"Every one of these coral keys is built on crawfish and Snake Creek here is full of 'em."

"Then after you've shown us a lot of crawfish and we've caught them we'll have breakfast."

Captain Hull lashed two tarpon hooks to broomsticks, and getting in the skiff with Molly and the two boys, poled to the nearest key. Beneath the water the steep coral banks of the key were filled with deep holes from out of many of which long feelers projected. Pushing a hook into one of these holes the captain gave it a quick turn and brought out a squirming, squeaking imitation of a young lobster. Then he handed the hooks to the boys. Ned got overboard and began to haul out crawfish at the rate of two a minute. Dick was less successful, for Molly had promptly commandeered his hook and left him nothing to do but watch her when she tried to hook the shell-fish. They didn't get many fish and when Ned came along with a bunch of crawfish which he dropped in the skiff, he said:

"Here, you kids, you aren't earning your salt. Just take my hook, Dick, and catch some crawfish. I'll help Molly do whatever she's doing."

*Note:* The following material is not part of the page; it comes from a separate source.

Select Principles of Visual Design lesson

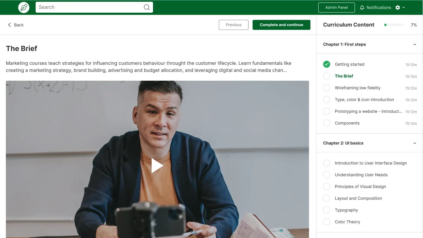[x=360, y=187]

On the way to the Irene Molly called out:

"Oh, the beautiful, beautiful, bubble!"

"Don't touch it," shouted Dick.

But he was too late, for Molly had picked up a Portuguese man-o'-war and sat wringing her hands with the pain of its poison. For, while nothing in nature is more exquisite, few things are more virulent than this animated, opalescent, iridescent bubble with its long, delicate, purplish tentacles.

Molly's hand pained her all that day and the next, while Dick's commiseration was boundless, but was kept in restraint by Ned, who frequently assured both of them that, although a surgical case, it was probably not quite hopeless. A run of two hours in directions that varied, but averaged northwest, brought the Irene to Madeira Hammock, where the anchor was dropped.